** Begin **

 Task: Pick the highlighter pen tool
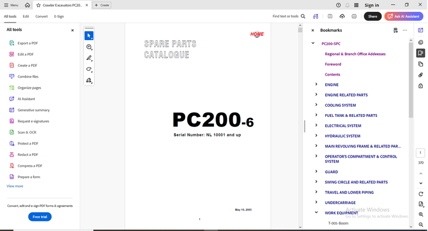pos(89,58)
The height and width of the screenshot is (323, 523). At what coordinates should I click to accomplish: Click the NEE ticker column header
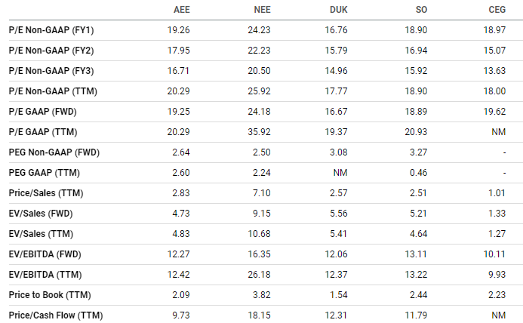262,10
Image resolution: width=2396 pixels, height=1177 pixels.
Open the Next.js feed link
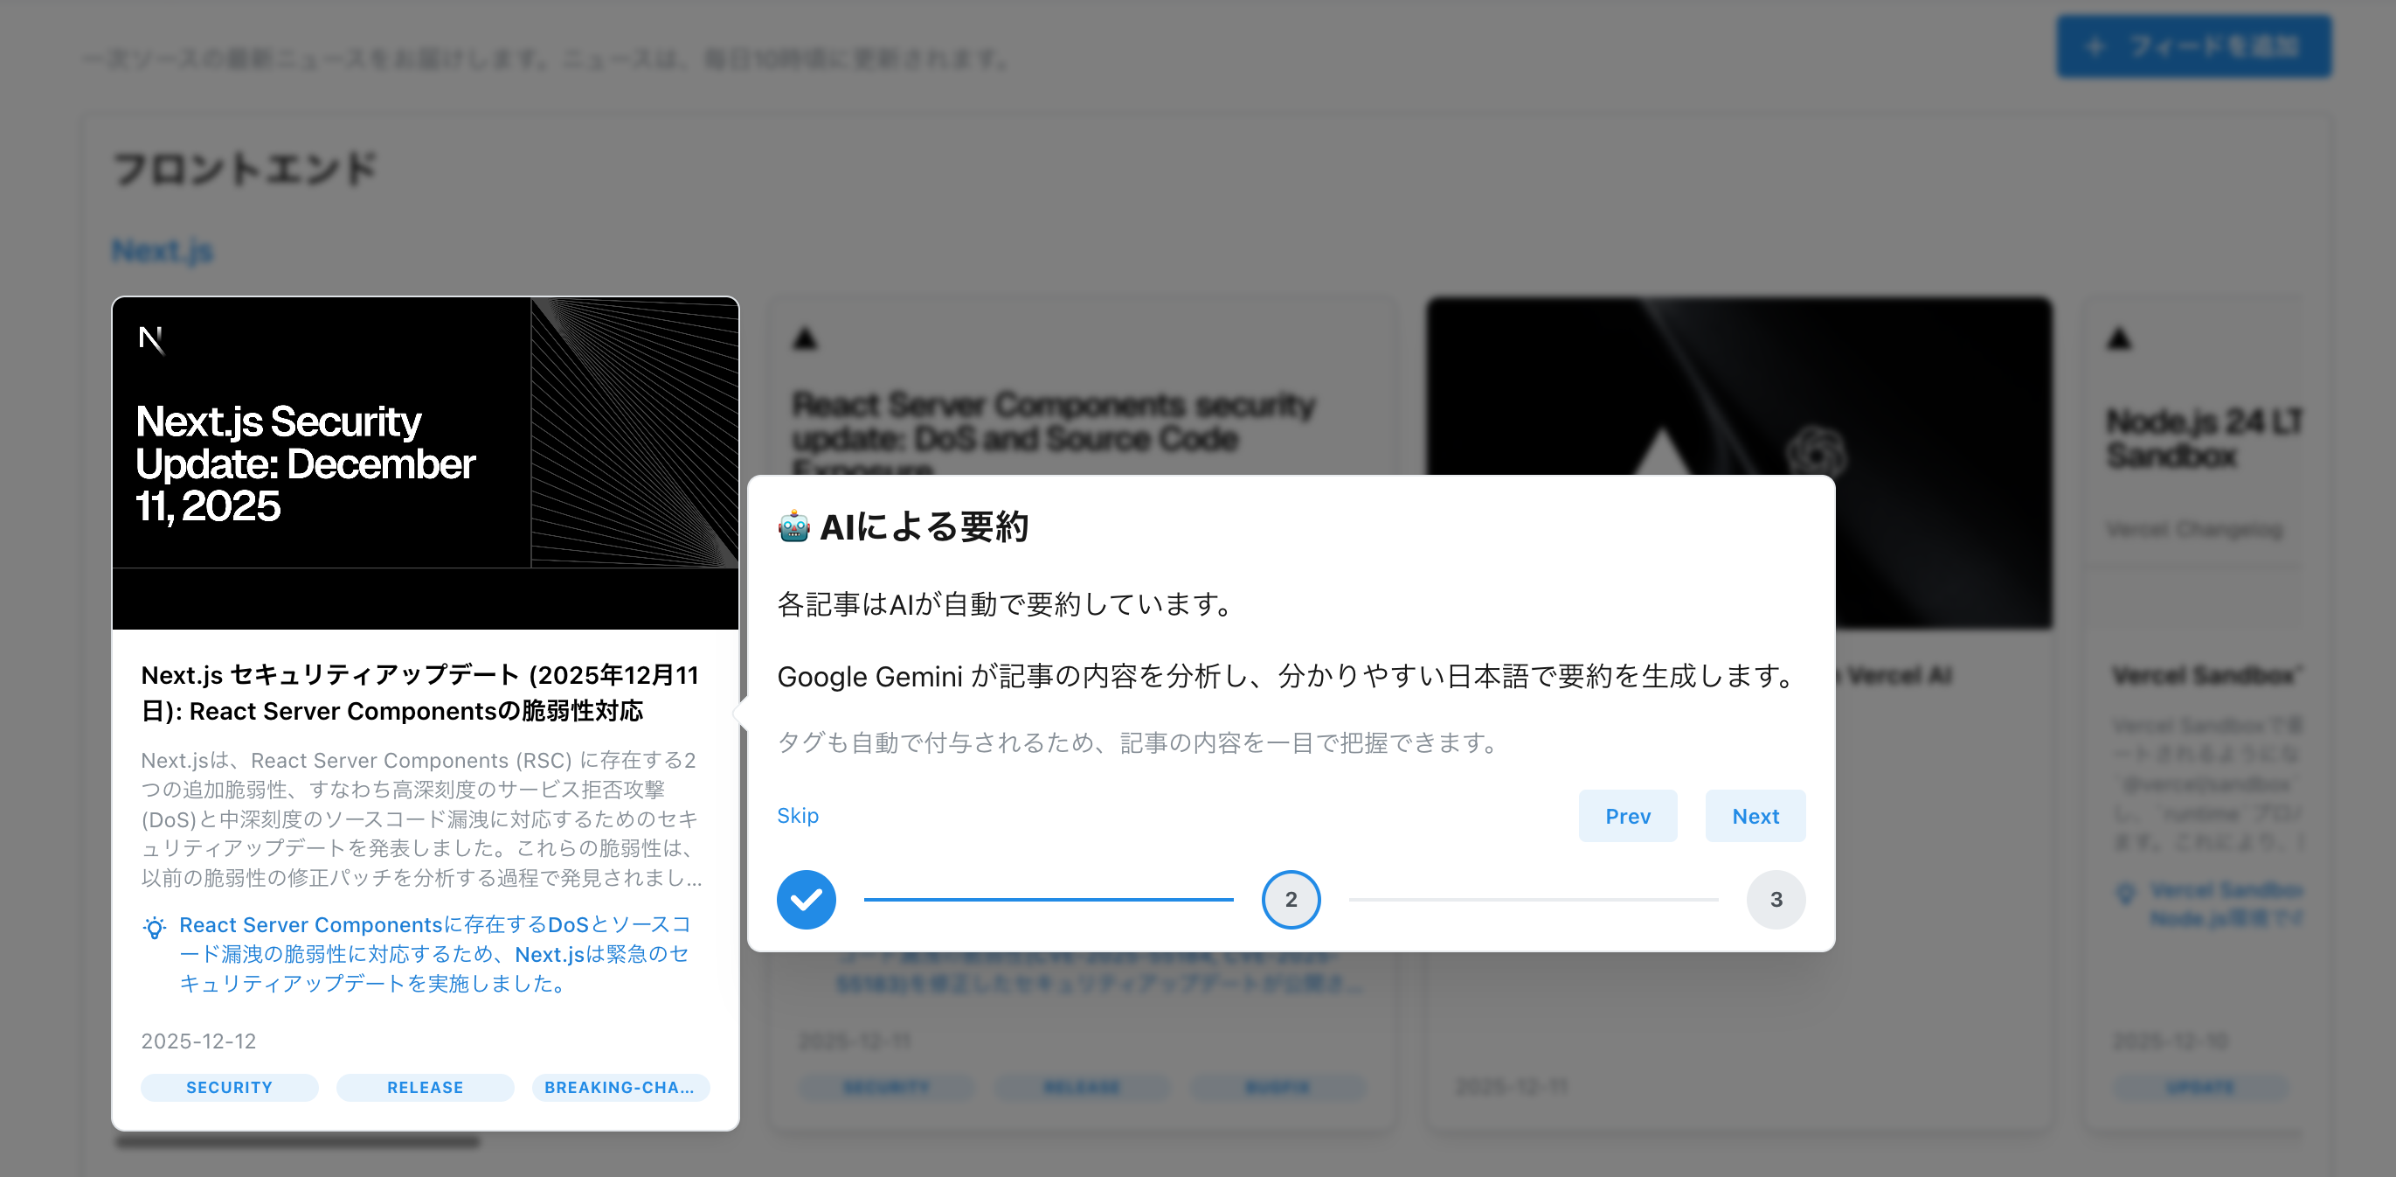click(161, 250)
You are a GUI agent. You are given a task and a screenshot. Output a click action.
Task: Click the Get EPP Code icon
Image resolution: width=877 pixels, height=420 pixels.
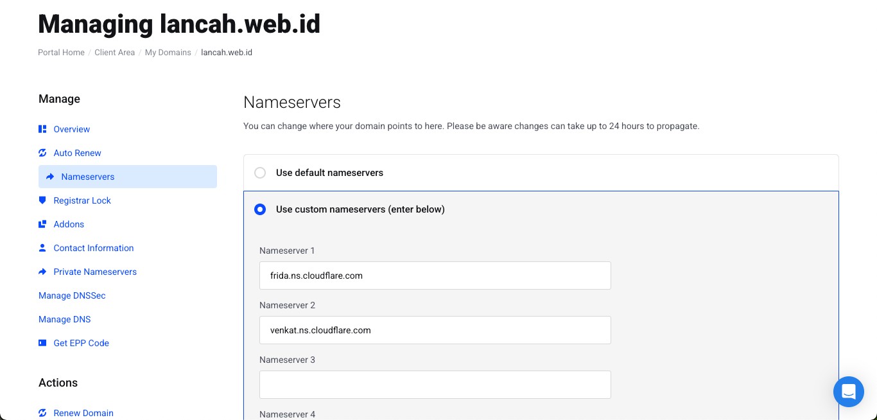click(42, 343)
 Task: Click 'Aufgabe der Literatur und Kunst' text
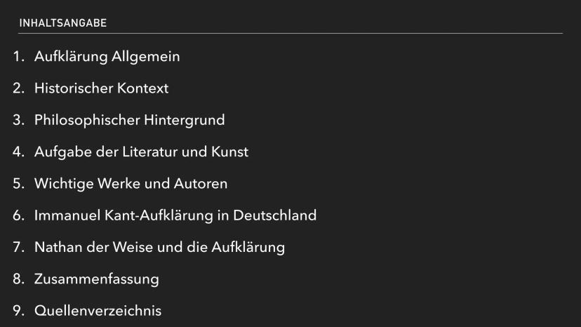[141, 152]
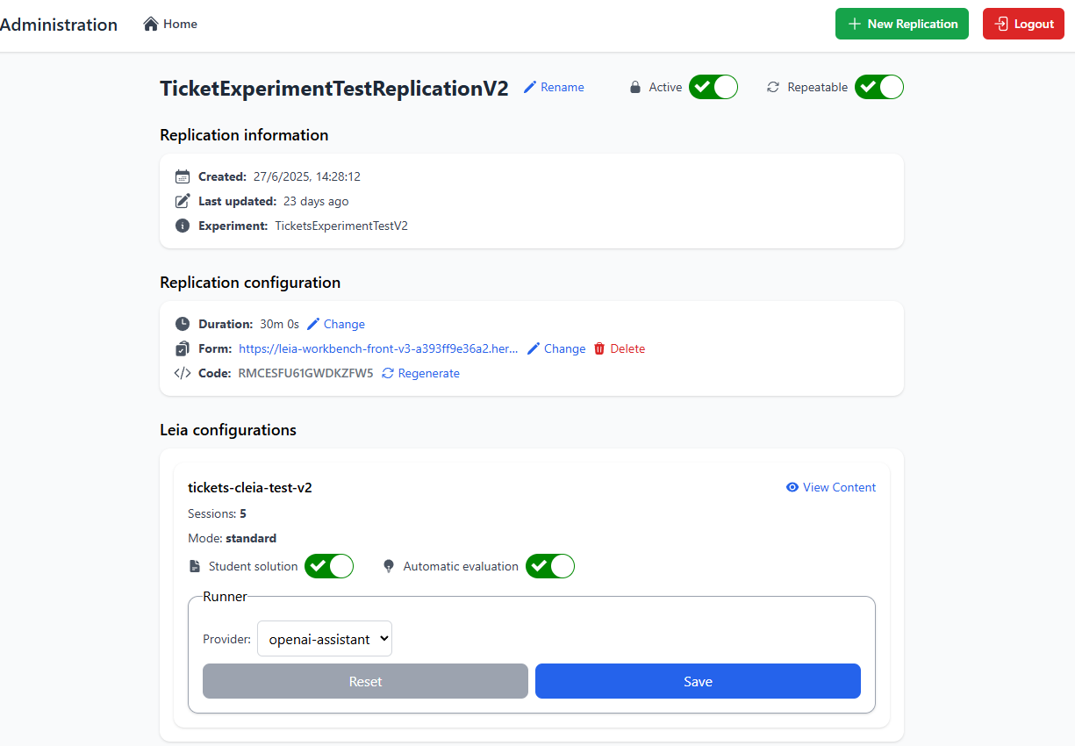Click the Logout door icon
The height and width of the screenshot is (746, 1075).
point(1001,24)
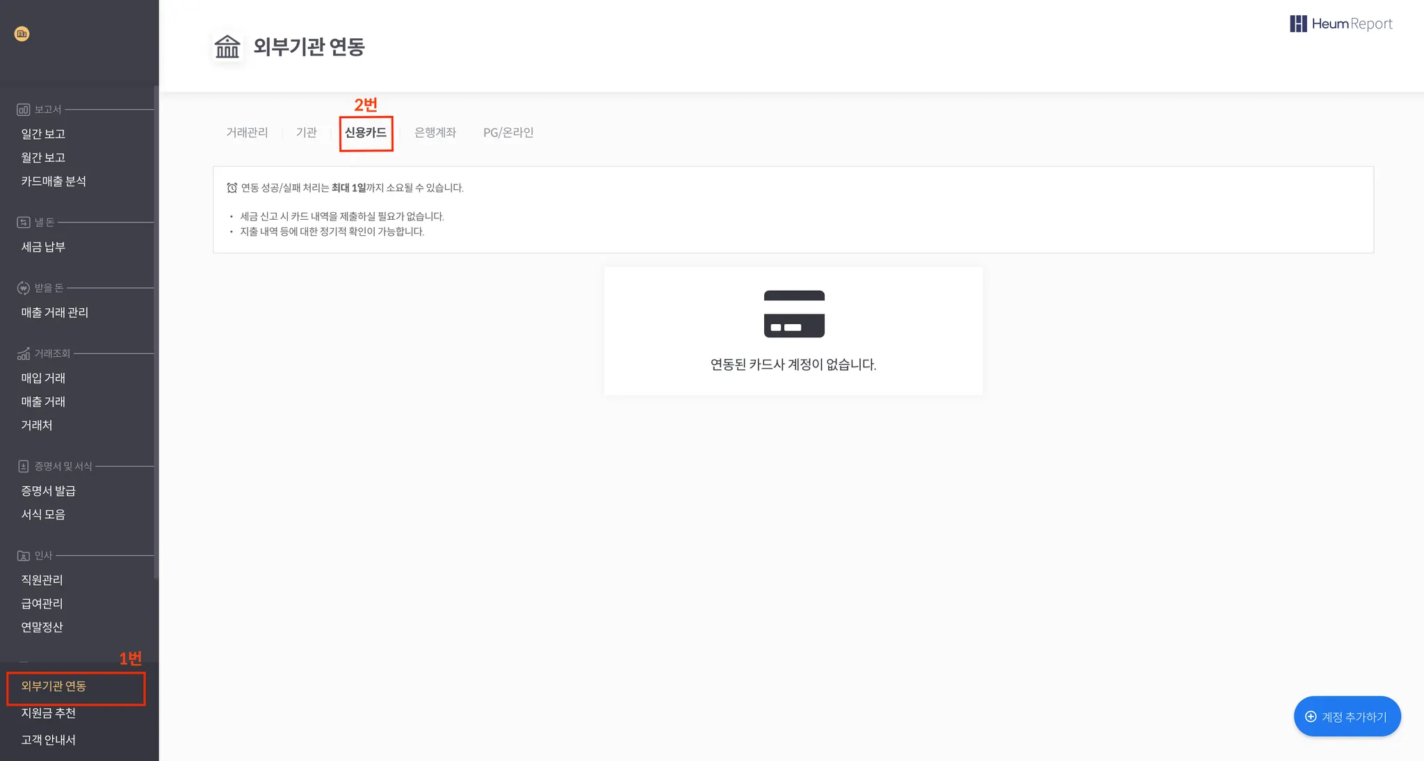
Task: Select 급여관리 in the sidebar
Action: click(x=42, y=603)
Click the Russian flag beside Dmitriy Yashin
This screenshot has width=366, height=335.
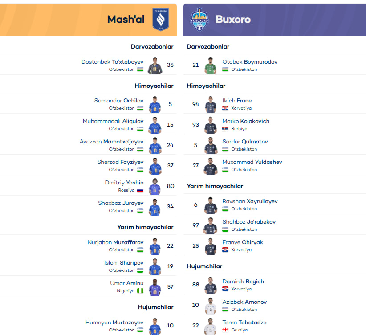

** End **

TASK OBJECTIVE
Copy out every one of the lines above word for word, from the first to the last, and leave out the pictures.

TASK RESULT
 Task: Pick the highlighter pen tool
pos(89,58)
The height and width of the screenshot is (323, 523). At what coordinates should I click to accomplish: Click the NEE ticker column header
262,10
Image resolution: width=2396 pixels, height=1177 pixels.
Open the Next.js feed link
click(161, 250)
You are a GUI agent. You are given a task and a screenshot. Output a click action.
Task: Click the Get EPP Code icon
Image resolution: width=877 pixels, height=420 pixels.
click(42, 343)
 Task: Click 'Aufgabe der Literatur und Kunst' text
[141, 152]
Click the Logout door icon
The height and width of the screenshot is (746, 1075).
point(1001,24)
Task: Select 급여관리 in the sidebar
Action: click(x=42, y=603)
Click the Russian flag beside Dmitriy Yashin
This screenshot has width=366, height=335.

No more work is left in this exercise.